La provincia più colpita dalle fumigazioni in tutto il paese, una delle più avvelenate al mondo.

 

Non ho mai partecipato a nessuna festa. Prima, per assenza di soldi, adesso perché da molti anni mi hanno diagnosticato la polineuropatía tossica grave, sviluppata all’80%: ha danneggiato tutto il mio sistema nervoso e mi tiene recluso in casa. I miei primi sintomi sono stati dolori alle dita, aggravati dal diabete, essendo dipendente dall’insulina. Poi, il veleno ha danneggiato la mia capacità polmonare, mi si sono danneggiati i gomiti e mi usciva liquido bianco dalle ginocchia. Attualmente ho il corpo consumato, pieno di croste, non ho quasi mobilità e la notte fatico a dormire per la paura di non svegliarmi.

 

Ho paura di morire. Voglio vivere.

 

Magari, questa paura mi può servire da scusa, come una specie di anticorpo, così come l’umore. O come molta gente che mi aiuta perché io possa scrivere, invece di mettermi a piangere, perché la malattia mi ha fatto dimagrire di cinquanta chili e ho visto molta gente morire per le fumigazioni, ma nessuno ha il coraggio di parlare. Mio fratello Roberto, senza andare lontano, è stata un’altra vittima delle piogge acide irrigate dai loro aerei: il cancro al fegato non lo ha perdonato.

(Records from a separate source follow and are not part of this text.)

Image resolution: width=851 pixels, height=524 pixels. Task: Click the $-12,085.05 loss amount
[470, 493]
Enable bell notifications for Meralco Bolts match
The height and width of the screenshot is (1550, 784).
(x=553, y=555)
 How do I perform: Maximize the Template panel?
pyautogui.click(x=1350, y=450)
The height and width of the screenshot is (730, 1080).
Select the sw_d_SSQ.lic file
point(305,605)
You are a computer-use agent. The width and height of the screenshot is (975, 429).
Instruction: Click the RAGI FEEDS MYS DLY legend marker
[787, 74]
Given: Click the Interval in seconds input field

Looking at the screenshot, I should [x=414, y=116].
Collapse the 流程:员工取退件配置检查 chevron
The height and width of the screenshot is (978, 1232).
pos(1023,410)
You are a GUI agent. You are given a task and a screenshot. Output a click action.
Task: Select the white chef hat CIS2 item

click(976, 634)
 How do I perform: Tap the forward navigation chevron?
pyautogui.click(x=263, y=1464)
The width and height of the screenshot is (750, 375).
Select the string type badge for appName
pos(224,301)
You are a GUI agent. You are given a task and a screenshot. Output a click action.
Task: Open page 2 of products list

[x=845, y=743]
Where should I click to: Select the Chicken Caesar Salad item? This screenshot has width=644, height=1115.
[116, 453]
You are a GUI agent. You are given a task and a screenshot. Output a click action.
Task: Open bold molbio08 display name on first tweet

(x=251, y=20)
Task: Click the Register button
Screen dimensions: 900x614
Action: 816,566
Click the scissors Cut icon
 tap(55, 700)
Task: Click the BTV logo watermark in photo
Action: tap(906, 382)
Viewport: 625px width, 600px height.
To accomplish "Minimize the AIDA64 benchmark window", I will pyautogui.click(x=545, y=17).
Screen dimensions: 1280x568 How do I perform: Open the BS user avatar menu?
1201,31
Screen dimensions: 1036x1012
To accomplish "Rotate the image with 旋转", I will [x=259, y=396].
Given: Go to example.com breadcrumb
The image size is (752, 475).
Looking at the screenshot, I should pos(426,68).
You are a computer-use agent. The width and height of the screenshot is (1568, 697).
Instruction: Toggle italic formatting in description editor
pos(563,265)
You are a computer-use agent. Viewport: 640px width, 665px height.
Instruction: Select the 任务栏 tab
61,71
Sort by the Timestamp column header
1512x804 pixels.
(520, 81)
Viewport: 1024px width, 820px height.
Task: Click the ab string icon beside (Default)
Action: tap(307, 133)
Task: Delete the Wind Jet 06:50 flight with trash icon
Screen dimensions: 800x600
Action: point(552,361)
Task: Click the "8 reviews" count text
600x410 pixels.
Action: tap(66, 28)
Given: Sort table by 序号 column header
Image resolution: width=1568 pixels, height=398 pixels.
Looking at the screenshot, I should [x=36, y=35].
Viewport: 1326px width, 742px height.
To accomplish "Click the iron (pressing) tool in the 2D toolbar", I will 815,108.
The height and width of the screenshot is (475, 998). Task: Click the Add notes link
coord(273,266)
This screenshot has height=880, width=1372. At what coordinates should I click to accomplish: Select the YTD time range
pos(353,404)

Non dimenticherò mai la sua agonia, dopo averlo sentito gridare una intera notte di dolore. Mio padre è morto così, con questa tortura in mente e sopportando in silenzio l’impotenza di vedermi ridotto così. Annegato, di rabbia e di paura.

 

Io non voglio annegare le mie parole. Voglio gridare.

 

Molte province della costa sono colpite dal glifosato e dagli altri agenti chimici, come se non sapessimo che gli umani abbiamo un 70% di somiglianza genetica con le piante. Come potevamo aspettarci che gli agrotissici ci distinguessero dalle piante? Non lo fanno, infatti. Per questo, quando si fumiga, solamente il 20% arriva alle piante e il resto si disperde nell’aria che respiriamo. Capite? Non tutto è divertente in posti come San Salvador, la Città del Cancro, dove la metà delle morti ha una unica causa. Li, il carnevale non arriva mai…

 

E si, ho ricevuto molte minacce perché denuncio e rendo visibile quello che ci fanno mangiare, respirare, bere ogni giorno.

 

Ma adesso non è più sufficiente dire “Via Monsanto”, perché le catene della malvagità oggi si estendono a tutte le altre compagnie miliardarie e si intrecciano con il silenzio. Perché non ci sono malattie senza veleno e non c’è veleno senza connivenza criminale con le imprese multinazionali, l’industria della salute, i governi e il sistema giudiziario. Oggi più che mai, bisogna fermarli e per questo dobbiamo lottare, anche nel peggiore degli scenari, perché il nostro nemico sta diventando troppo forte.

 

Non sono imprenditori, ma operatori della morte.